──────── Supplied data ────────

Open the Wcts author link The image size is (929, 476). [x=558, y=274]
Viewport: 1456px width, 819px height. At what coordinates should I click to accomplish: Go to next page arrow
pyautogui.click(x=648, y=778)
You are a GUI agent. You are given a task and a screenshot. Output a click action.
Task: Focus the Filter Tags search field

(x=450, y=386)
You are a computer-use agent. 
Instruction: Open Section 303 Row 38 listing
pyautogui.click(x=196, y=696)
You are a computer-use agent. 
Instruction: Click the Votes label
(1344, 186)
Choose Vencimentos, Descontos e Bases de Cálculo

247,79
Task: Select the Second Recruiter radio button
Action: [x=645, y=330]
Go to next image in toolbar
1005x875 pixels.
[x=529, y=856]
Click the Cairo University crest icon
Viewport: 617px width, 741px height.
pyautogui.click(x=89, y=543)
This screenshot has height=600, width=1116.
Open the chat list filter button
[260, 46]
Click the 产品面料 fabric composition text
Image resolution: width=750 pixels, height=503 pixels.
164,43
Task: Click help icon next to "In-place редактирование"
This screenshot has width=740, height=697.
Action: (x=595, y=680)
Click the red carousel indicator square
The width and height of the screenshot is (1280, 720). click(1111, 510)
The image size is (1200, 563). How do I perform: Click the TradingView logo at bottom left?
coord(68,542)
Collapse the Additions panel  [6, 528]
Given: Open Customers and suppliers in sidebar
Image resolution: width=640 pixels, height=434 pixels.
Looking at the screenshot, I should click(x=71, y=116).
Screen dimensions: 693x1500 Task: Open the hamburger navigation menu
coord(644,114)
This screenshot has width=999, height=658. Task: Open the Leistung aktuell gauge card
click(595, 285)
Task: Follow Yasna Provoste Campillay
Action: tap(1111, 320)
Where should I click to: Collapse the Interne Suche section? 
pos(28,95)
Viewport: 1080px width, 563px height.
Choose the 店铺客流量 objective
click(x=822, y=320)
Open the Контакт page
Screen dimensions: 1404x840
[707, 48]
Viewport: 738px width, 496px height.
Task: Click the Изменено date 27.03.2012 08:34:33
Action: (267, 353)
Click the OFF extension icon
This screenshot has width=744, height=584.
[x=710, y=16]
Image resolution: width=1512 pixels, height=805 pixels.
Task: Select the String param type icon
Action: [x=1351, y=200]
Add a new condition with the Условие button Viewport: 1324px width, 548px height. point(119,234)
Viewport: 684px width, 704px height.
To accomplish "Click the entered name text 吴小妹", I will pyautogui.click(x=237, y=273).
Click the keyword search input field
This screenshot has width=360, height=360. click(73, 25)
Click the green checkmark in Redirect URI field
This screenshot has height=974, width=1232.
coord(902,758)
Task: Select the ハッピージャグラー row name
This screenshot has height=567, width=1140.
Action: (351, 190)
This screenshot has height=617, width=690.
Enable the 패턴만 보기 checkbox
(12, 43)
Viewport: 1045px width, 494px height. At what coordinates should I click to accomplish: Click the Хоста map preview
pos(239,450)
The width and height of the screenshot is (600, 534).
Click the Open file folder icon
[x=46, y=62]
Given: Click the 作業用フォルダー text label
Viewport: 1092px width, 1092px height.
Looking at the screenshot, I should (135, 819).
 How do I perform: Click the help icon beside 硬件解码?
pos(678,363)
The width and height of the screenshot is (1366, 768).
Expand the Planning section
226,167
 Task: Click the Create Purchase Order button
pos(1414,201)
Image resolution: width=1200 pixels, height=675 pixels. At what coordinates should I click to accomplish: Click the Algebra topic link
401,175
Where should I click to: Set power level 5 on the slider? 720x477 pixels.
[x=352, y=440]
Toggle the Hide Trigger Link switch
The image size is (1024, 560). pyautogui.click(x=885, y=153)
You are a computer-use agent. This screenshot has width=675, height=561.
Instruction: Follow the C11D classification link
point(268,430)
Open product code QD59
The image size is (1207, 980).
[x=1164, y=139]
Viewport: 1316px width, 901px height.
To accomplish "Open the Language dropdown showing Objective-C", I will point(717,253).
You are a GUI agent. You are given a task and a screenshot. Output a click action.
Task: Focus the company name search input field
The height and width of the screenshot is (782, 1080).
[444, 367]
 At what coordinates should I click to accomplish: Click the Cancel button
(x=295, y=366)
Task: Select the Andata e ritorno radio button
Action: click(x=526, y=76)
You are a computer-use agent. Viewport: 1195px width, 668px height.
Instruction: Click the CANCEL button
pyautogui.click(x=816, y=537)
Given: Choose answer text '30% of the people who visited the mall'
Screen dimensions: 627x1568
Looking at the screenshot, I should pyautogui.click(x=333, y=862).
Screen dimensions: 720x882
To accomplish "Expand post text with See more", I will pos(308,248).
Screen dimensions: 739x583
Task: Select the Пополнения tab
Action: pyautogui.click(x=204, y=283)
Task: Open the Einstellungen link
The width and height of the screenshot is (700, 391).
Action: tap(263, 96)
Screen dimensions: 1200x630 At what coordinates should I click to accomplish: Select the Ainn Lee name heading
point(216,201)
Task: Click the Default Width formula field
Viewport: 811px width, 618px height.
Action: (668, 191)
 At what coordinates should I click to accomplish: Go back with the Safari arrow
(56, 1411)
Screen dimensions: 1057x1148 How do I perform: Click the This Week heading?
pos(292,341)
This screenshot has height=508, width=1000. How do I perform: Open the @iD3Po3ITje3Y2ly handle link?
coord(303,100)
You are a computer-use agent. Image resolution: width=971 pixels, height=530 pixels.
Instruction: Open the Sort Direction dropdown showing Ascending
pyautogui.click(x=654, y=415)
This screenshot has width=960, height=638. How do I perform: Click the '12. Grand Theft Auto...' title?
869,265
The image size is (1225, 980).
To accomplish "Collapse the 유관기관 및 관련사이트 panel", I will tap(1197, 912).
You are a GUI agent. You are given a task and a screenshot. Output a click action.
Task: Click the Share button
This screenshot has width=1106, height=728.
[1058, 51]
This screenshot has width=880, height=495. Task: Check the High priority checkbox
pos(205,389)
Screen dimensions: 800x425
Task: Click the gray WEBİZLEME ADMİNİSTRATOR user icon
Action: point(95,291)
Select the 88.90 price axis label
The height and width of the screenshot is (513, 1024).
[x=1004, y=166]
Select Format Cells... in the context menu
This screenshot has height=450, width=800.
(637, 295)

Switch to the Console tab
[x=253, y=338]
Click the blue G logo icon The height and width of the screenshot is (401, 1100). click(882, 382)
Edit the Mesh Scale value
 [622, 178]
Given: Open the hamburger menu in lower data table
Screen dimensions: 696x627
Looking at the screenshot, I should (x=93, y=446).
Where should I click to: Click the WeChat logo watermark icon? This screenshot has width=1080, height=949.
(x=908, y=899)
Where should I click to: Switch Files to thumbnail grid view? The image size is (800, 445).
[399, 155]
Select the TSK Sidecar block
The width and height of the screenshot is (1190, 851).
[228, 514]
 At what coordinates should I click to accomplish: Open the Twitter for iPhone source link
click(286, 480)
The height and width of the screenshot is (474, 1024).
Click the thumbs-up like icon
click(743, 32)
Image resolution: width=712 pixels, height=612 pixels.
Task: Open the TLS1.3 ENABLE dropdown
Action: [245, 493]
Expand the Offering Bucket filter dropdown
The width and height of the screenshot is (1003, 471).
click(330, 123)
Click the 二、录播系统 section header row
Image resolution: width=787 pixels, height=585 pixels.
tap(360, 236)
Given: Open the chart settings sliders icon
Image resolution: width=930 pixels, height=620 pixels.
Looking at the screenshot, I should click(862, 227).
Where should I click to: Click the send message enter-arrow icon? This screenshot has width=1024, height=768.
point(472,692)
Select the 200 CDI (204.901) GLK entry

────────

» **What is being asked**
When you reach the end of the data above, set it all down again unchanged.

» **Task response**
Open the Wcts author link The image size is (929, 476). [x=558, y=274]
Viewport: 1456px width, 819px height. At what coordinates should I click to accomplish: Go to next page arrow
pyautogui.click(x=648, y=778)
You are a GUI agent. You are given a task and a screenshot. Output a click action.
Task: Focus the Filter Tags search field

(x=450, y=386)
You are a computer-use agent. 
Instruction: Open Section 303 Row 38 listing
pyautogui.click(x=196, y=696)
You are a computer-use agent. 
Instruction: Click the Votes label
(1344, 186)
Choose Vencimentos, Descontos e Bases de Cálculo

247,79
Task: Select the Second Recruiter radio button
Action: [x=645, y=330]
Go to next image in toolbar
1005x875 pixels.
[x=529, y=856]
Click the Cairo University crest icon
Viewport: 617px width, 741px height.
pyautogui.click(x=89, y=543)
This screenshot has height=600, width=1116.
Open the chat list filter button
[260, 46]
Click the 产品面料 fabric composition text
Image resolution: width=750 pixels, height=503 pixels.
164,43
Task: Click help icon next to "In-place редактирование"
This screenshot has width=740, height=697.
Action: (x=595, y=680)
Click the red carousel indicator square
The width and height of the screenshot is (1280, 720). click(1111, 510)
The image size is (1200, 563). How do I perform: Click the TradingView logo at bottom left?
coord(68,542)
Collapse the Additions panel  [6, 528]
Given: Open Customers and suppliers in sidebar
Image resolution: width=640 pixels, height=434 pixels.
Looking at the screenshot, I should click(x=71, y=116).
Screen dimensions: 693x1500 Task: Open the hamburger navigation menu
coord(644,114)
This screenshot has width=999, height=658. Task: Open the Leistung aktuell gauge card
click(595, 285)
Task: Follow Yasna Provoste Campillay
Action: tap(1111, 320)
Where should I click to: Collapse the Interne Suche section? 
pos(28,95)
Viewport: 1080px width, 563px height.
Choose the 店铺客流量 objective
click(x=822, y=320)
Open the Контакт page
Screen dimensions: 1404x840
[707, 48]
Viewport: 738px width, 496px height.
Task: Click the Изменено date 27.03.2012 08:34:33
Action: (267, 353)
Click the OFF extension icon
This screenshot has width=744, height=584.
[x=710, y=16]
Image resolution: width=1512 pixels, height=805 pixels.
Task: Select the String param type icon
Action: [x=1351, y=200]
Add a new condition with the Условие button Viewport: 1324px width, 548px height. point(119,234)
Viewport: 684px width, 704px height.
To accomplish "Click the entered name text 吴小妹", I will pyautogui.click(x=237, y=273).
Click the keyword search input field
This screenshot has width=360, height=360. click(73, 25)
Click the green checkmark in Redirect URI field
This screenshot has height=974, width=1232.
coord(902,758)
Task: Select the ハッピージャグラー row name
This screenshot has height=567, width=1140.
Action: (351, 190)
This screenshot has height=617, width=690.
Enable the 패턴만 보기 checkbox
(12, 43)
Viewport: 1045px width, 494px height. At what coordinates should I click to accomplish: Click the Хоста map preview
pos(239,450)
The width and height of the screenshot is (600, 534).
Click the Open file folder icon
[x=46, y=62]
Given: Click the 作業用フォルダー text label
Viewport: 1092px width, 1092px height.
Looking at the screenshot, I should (135, 819).
 How do I perform: Click the help icon beside 硬件解码?
pos(678,363)
The width and height of the screenshot is (1366, 768).
Expand the Planning section
226,167
 Task: Click the Create Purchase Order button
pos(1414,201)
Image resolution: width=1200 pixels, height=675 pixels. At what coordinates should I click to accomplish: Click the Algebra topic link
401,175
Where should I click to: Set power level 5 on the slider? 720x477 pixels.
[x=352, y=440]
Toggle the Hide Trigger Link switch
The image size is (1024, 560). pyautogui.click(x=885, y=153)
You are a computer-use agent. This screenshot has width=675, height=561.
Instruction: Follow the C11D classification link
point(268,430)
Open product code QD59
The image size is (1207, 980).
[x=1164, y=139]
Viewport: 1316px width, 901px height.
To accomplish "Open the Language dropdown showing Objective-C", I will point(717,253).
You are a GUI agent. You are given a task and a screenshot. Output a click action.
Task: Focus the company name search input field
The height and width of the screenshot is (782, 1080).
[444, 367]
 At what coordinates should I click to accomplish: Click the Cancel button
(x=295, y=366)
Task: Select the Andata e ritorno radio button
Action: click(x=526, y=76)
You are a computer-use agent. Viewport: 1195px width, 668px height.
Instruction: Click the CANCEL button
pyautogui.click(x=816, y=537)
Given: Choose answer text '30% of the people who visited the mall'
Screen dimensions: 627x1568
Looking at the screenshot, I should pyautogui.click(x=333, y=862).
Screen dimensions: 720x882
To accomplish "Expand post text with See more", I will pos(308,248).
Screen dimensions: 739x583
Task: Select the Пополнения tab
Action: pyautogui.click(x=204, y=283)
Task: Open the Einstellungen link
The width and height of the screenshot is (700, 391).
Action: tap(263, 96)
Screen dimensions: 1200x630 At what coordinates should I click to accomplish: Select the Ainn Lee name heading
point(216,201)
Task: Click the Default Width formula field
Viewport: 811px width, 618px height.
Action: (668, 191)
 At what coordinates should I click to accomplish: Go back with the Safari arrow
(56, 1411)
Screen dimensions: 1057x1148 How do I perform: Click the This Week heading?
pos(292,341)
This screenshot has height=508, width=1000. How do I perform: Open the @iD3Po3ITje3Y2ly handle link?
coord(303,100)
You are a computer-use agent. Image resolution: width=971 pixels, height=530 pixels.
Instruction: Open the Sort Direction dropdown showing Ascending
pyautogui.click(x=654, y=415)
This screenshot has width=960, height=638. How do I perform: Click the '12. Grand Theft Auto...' title?
869,265
The image size is (1225, 980).
To accomplish "Collapse the 유관기관 및 관련사이트 panel", I will tap(1197, 912).
You are a GUI agent. You are given a task and a screenshot. Output a click action.
Task: Click the Share button
This screenshot has width=1106, height=728.
[1058, 51]
This screenshot has width=880, height=495. Task: Check the High priority checkbox
pos(205,389)
Screen dimensions: 800x425
Task: Click the gray WEBİZLEME ADMİNİSTRATOR user icon
Action: point(95,291)
Select the 88.90 price axis label
The height and width of the screenshot is (513, 1024).
[x=1004, y=166]
Select Format Cells... in the context menu
This screenshot has height=450, width=800.
(637, 295)

Switch to the Console tab
[x=253, y=338]
Click the blue G logo icon The height and width of the screenshot is (401, 1100). click(882, 382)
Edit the Mesh Scale value
 [622, 178]
Given: Open the hamburger menu in lower data table
Screen dimensions: 696x627
Looking at the screenshot, I should (x=93, y=446).
Where should I click to: Click the WeChat logo watermark icon? This screenshot has width=1080, height=949.
(x=908, y=899)
Where should I click to: Switch Files to thumbnail grid view? The image size is (800, 445).
[399, 155]
Select the TSK Sidecar block
The width and height of the screenshot is (1190, 851).
[228, 514]
 At what coordinates should I click to accomplish: Open the Twitter for iPhone source link
click(286, 480)
The height and width of the screenshot is (474, 1024).
Click the thumbs-up like icon
click(743, 32)
Image resolution: width=712 pixels, height=612 pixels.
Task: Open the TLS1.3 ENABLE dropdown
Action: [245, 493]
Expand the Offering Bucket filter dropdown
The width and height of the screenshot is (1003, 471).
click(330, 123)
Click the 二、录播系统 section header row
Image resolution: width=787 pixels, height=585 pixels.
tap(360, 236)
Given: Open the chart settings sliders icon
Image resolution: width=930 pixels, height=620 pixels.
Looking at the screenshot, I should click(862, 227).
Where should I click to: Click the send message enter-arrow icon? This screenshot has width=1024, height=768.
point(472,692)
Select the 200 CDI (204.901) GLK entry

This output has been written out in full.